In other words, there appears to be a gap between near record imports, tepid official central bank demand, and muted gold withdrawals from the SGE. 

This is not a new development: as we documented previously, China is well known for indicating just modest central bank purchases, even as total Chinese purchases of gold on the London OTC market are orders of magnitude higher. 

Separately, Bloomberg also reported that at least four of the 11 banks participating in Hong Kong’s new gold clearing system are importing large bullion bars in preparation for the mechanism’s planned launch in July.

Traders are receiving orders from some of the clearing banks to move 400-ounce gold bars into the city, Bloomberg reported citing people familiar with the matter. The bars meet the London Good Delivery industry standard.

The 400-ounce bars are typically traded by banks and sovereign entities in London, the world’s largest bullion trading hub, but are less common in the Asian market, which is dominated by much smaller kilobars. The banks need to build up inventories to allow for physical delivery when clearing begins next month.

By launching its gold clearing system, Hong Kong is securing first-mover advantage in a push to become Asia’s preeminent hub for bullion trading. Last week, Singapore announced its own plans to launch a clearing mechanism by the end of the year.

Both cities are aiming to capitalize on strong demand in Asia, where many investors remain bullish about the long-term prospects for the precious metal as an alternative store of wealth despite the recent drop in price as the war in the Middle East fanned concerns around inflation and higher interest rates.

In an emailed response to questions, a spokesperson for the government agency behind the system, known as the Financial Services and the Treasury Bureau, said the clearing company had been “working closely with the market to formulate the framework and rules of the clearing system” and that preparatory work had entered its final stage.

Eleven banks are on the board of the Hong Kong Precious Metals Central Clearing Company.
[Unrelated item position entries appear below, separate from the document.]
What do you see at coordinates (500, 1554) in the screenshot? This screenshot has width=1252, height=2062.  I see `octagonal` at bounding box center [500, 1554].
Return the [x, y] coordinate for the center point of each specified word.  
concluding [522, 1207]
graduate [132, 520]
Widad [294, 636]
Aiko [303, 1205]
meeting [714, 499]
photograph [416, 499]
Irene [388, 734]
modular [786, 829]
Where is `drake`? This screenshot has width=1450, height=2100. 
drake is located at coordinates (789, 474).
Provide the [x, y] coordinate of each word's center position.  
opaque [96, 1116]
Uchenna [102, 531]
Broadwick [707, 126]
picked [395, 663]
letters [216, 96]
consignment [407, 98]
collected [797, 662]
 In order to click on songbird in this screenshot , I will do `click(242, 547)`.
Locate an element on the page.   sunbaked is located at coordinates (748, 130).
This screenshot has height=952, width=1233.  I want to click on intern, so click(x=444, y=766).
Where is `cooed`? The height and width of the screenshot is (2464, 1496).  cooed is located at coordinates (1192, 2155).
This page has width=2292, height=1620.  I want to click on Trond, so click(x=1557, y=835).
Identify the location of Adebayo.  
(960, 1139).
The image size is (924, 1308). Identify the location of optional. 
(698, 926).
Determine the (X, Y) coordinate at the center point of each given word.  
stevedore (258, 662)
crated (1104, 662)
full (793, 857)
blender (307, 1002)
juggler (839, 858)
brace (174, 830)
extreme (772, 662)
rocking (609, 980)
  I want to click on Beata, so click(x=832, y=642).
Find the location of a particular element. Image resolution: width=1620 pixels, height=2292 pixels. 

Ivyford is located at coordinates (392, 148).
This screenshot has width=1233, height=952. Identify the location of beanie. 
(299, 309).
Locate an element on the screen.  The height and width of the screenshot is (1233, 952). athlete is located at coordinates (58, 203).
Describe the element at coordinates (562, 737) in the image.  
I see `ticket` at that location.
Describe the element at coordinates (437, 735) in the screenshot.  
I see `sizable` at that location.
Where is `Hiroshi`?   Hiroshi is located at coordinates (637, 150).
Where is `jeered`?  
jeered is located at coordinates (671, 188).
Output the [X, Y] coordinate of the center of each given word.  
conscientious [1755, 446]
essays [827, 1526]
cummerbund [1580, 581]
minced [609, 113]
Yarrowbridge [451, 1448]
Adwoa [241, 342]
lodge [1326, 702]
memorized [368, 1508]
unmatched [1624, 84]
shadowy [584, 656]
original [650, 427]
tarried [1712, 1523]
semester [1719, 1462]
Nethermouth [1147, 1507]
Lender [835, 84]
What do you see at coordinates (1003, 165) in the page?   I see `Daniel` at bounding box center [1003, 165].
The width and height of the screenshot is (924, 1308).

Some of these lenders will become clearing banks from the launch, whereas others will take longer to build up their bullion capacity. While Hong Kong plans to start by using the London Good Delivery standard, its future plans are still to be decided, the people said.

In Singapore, the clearing system will be aligned with the London Good Delivery framework for large bars, as well as delivery and settlement standards for kilobars adopted by major exchanges in Chicago and Shanghai.